Almost daily, we read of how cybercrime has affected large enterprises, causing hundreds of millions of dollars in losses. However, the unabated expansion of cybercrime is also affecting small business, including insurtechs, as evidenced by the steep increase in global spending on cyber security.
By July of 2018, cyberattacks had increased over 140% from the year before, indicating that the problem is worsening. International data security company, Gemalto, has observed that there were 3.3 billion compromised data records across 944 breaches in the first half of 2018. More than 50% of the breaches were malicious in nature, accounting for about 80% of unauthorized access, theft or compromise of records. While financial access is a growing cause of loss, identity theft continues to be the most frequent type of breach.

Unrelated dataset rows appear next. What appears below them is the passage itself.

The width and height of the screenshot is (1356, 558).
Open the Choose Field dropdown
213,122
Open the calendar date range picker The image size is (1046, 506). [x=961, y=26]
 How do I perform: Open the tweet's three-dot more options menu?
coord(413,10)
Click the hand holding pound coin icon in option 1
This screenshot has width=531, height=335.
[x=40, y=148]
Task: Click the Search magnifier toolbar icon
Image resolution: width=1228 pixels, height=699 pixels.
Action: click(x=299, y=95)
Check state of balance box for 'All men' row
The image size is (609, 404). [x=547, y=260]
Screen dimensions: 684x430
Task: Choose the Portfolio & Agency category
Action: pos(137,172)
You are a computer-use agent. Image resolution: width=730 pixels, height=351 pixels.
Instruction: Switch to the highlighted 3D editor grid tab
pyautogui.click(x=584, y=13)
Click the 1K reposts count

One of the more difficult attacks to ward off is that of various malware. Cyberattackers become more skilled with each passing year at developing software that will avoid detection techniques, employing increasingly sophisticated code.
Insurtechs present an attractive target
We’ve recently – and often – read about breaches to large companies such as Nordstrom, Facebook and Marriot in the news. However, small and medium enterprises, which includes most insurtechs, should be concerned about the growing incidents of cyberattacks. The connected nature of insurtechs make them very attractive targets, as connected technology creates new gateways for cyber criminals. In 2017 alone, IoT attacks were up 600 percent, reported Symantec. The modes of attack included phishing schemes, ransomware and denial-of-service. Insurtech employees generally use their own mobile devices, an aspect of the business that increases the risk of unauthorized access.
Absorbing the financial loss, along with the damage to reputation – something that is paramount to the success of an insurtech – are nearly impossible to overcome. Insurtechs, however, are uniquely equipped with sufficient talent to take steps to prevent, discover and respond to a cyberattack. Although it requires the dedication of resources, prioritizing loss prevention has the potential to deliver huge returns.
Consider the secondary exposures an insurtech faces from a cyberattack: The attacker could use the insurtech’s systems to access the systems of their partners, such as large insurers, creating liabilities that the insurtech may not be able to absorb. The famous Target breach was caused by cyber criminals using the poorer security measures of a Target contractor to then access Target’s data through the contractor’s billing interface. Another secondary exposure of great importance to an insurtech is the reputational damage in the minds of potential investors. The “tech” aspect of an insurtech is the key selling point of the concept. Exposure to cyberattack may signal a lack of technical skills that investors consider critical.
Cybercrime risk control techniques
There’s no easy solution to prevent cybercrime, and there likely won’t be in the near future. However, insurtechs can better prepare themselves.
Consider a handful of measures the security-conscious insurtech can take to “Protect-Detect-Respond.”
Prevention – Consider a hackathon day wherein you challenge employees or consultants to access your systems without authorization. This is an excellent measure to determine where you need to add security and prevention techniques to prevent unauthorized access.
Seek Out Vulnerabilities – Examine all of the ways cybercriminals can access your networks, both within and outside of the company. Entry points include workstations, laptops, mobile devices, portable storage, access cards, passcodes, Wi-Fi and susceptible employees. You’re likely using two-factor authentication, but if not, it is a simple and effective security technique.
Security Audit – Take inventory of your network vulnerabilities and test your existing security measures to see if they can respond adequately. There are many independent firms that can help with such an audit, and your cyber insurance provider can likely recommend options to you.
Threat Assessment – Cybercriminals will exploit many aspects of your business to access your system, including client lists, passwords, data logs, back-ups, emails and people with authorized access such as employees, customers and vendors. Assessing these areas for vulnerabilities and weaknesses can improve security.
Incident Response Plan – Cyberattacks will unfortunately occur. A well-written Incident Response Plan, triggered by first discovery of an attack, will help mitigate the loss. Early detection could mean the difference between regulatory notification or keeping the incident private, the effects of which could save the business enormous expense and protect its reputation. Acting immediately upon discovery will also help find the source of the attack and cut it off.
Insurtechs are often startups, with most existing depending on investment funding for growth. Meaning, budgets are small, money is tight and resources are limited. However, it pays to make cybersecurity a priority by increasing spending on protection measures and developing qualified cybersecurity personnel. The investment may seem steep at the time but is a no-brainer when comparing the cost to the massive economic losses that would occur in the face of a breach and the threat of the business completely going under. Cyber insurance will also help keep costs manageable which makes your business more attractive to investors.